Other municipalities — even sizable communities — still use systems similar to Taber’s, but rising costs of disposal and inherent inefficiencies involved in such systems is mandating consideration of alternatives.
“Red Deer still has a system similar to Taber, with dumpsters in the back, and in other places in the city they have hand pick up,” said Sparks. “Red Deer county was forced into building a transfer site at each end of their county, costing $6 million, $3 million each. Calgary has a two-cart roll-out system. There’s talks going on about adding a third cart. Edmonton is a curbside hand pickup system. St. Albert is a two cart system. Many thoughout the province still use a curbside hand pickup system, being that this is much faster than a truck pickup. The downside that many have talked about is the rising number of injuries and WCB claims with hand pickup. They say it’s starting to get out of hand.”

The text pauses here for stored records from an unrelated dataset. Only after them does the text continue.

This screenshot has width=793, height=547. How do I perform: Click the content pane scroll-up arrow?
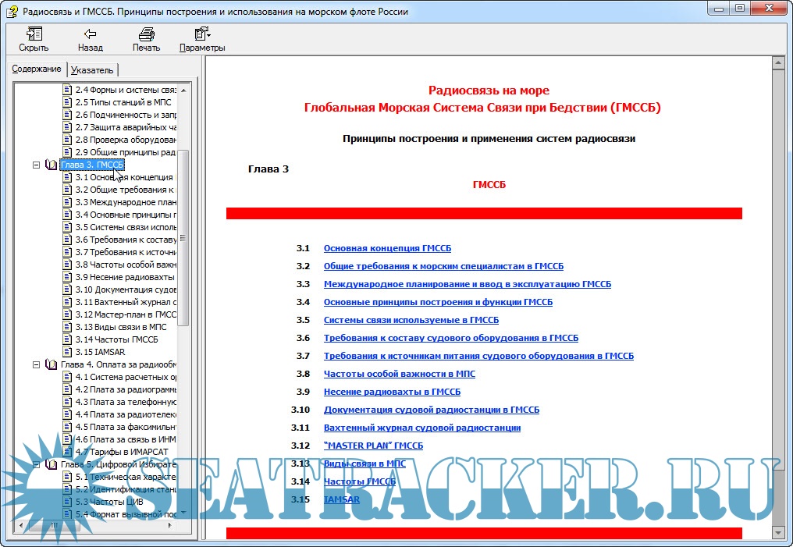777,61
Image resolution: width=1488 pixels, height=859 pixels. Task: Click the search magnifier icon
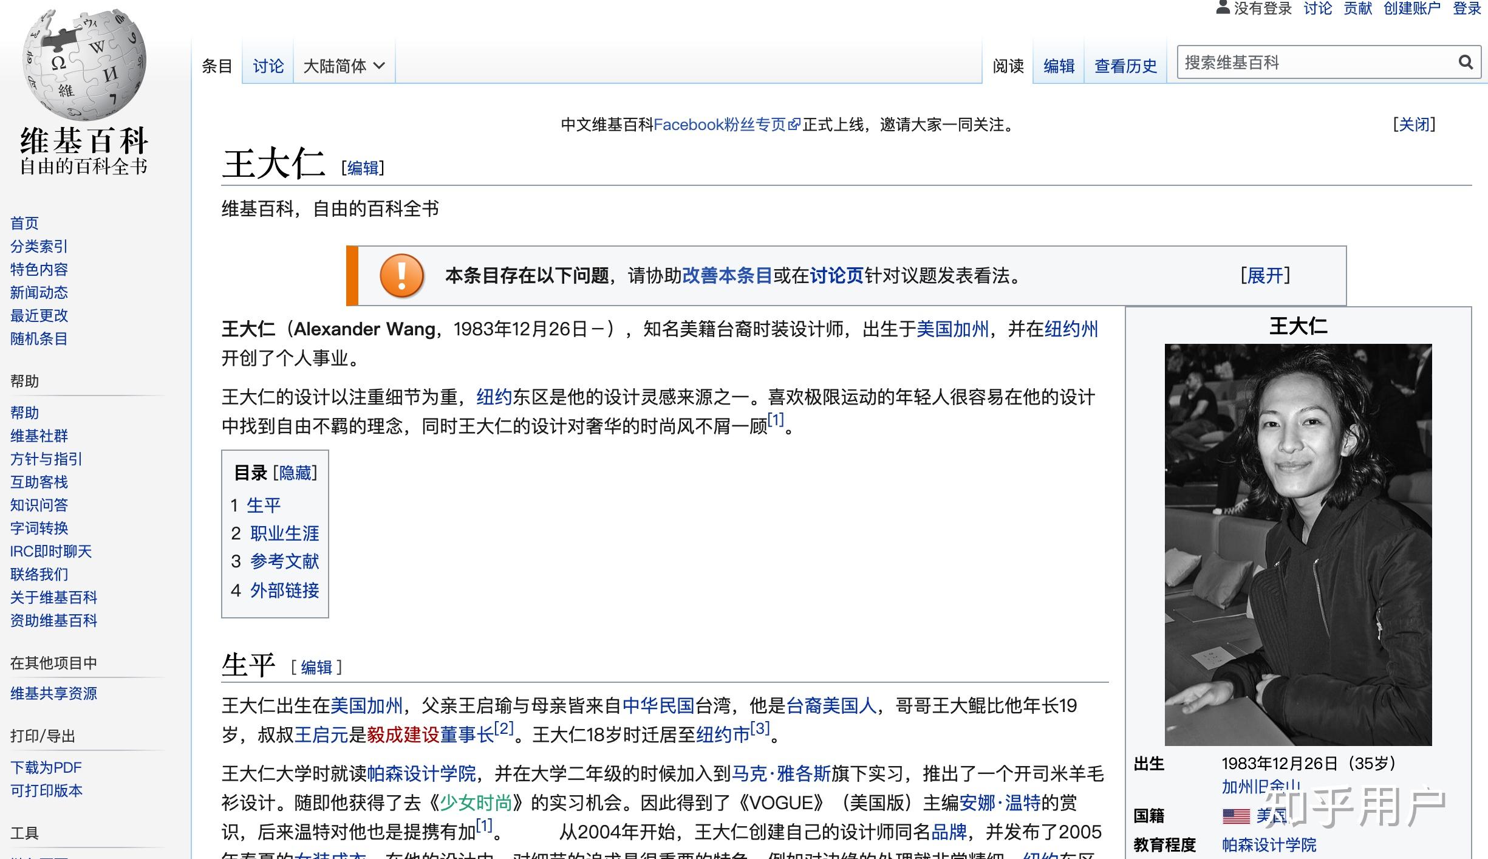tap(1466, 62)
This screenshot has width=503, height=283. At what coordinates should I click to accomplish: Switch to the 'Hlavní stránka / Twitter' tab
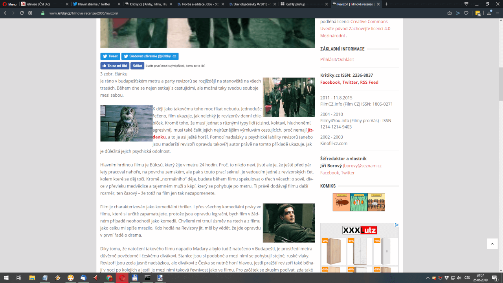click(93, 5)
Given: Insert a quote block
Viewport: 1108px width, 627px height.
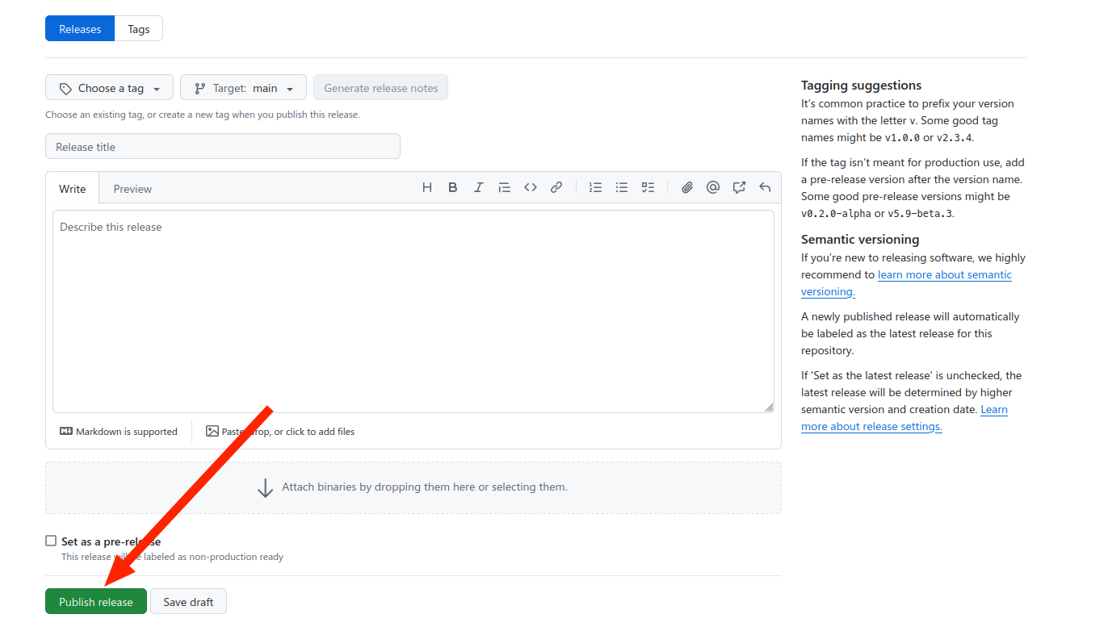Looking at the screenshot, I should pos(505,187).
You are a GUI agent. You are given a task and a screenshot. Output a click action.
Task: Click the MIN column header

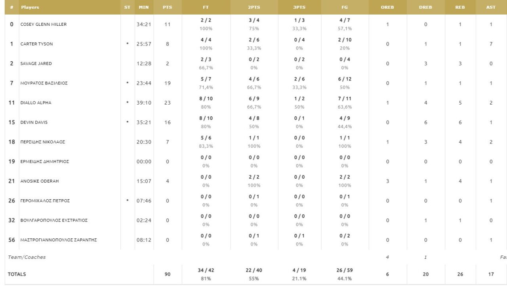144,7
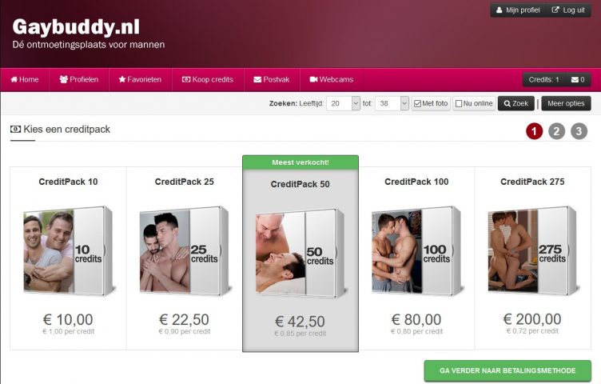Click the Credits: 1 balance indicator
This screenshot has width=601, height=384.
tap(544, 80)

Sparks finished his report to council with the admission that no matter how much education and effort is put into the roll out of a new municipal solid waste disposal initiative on the part of a given municipality, there will always be those resistent — or outrightly opposed — to change.
“Regardless of what system is chosen, the way that most within the province think about and handle their garbage needs to change. A lot are really trying, through programs. But education is so important to any program used, and regardless of how much time you spend educating the public — some will never change.”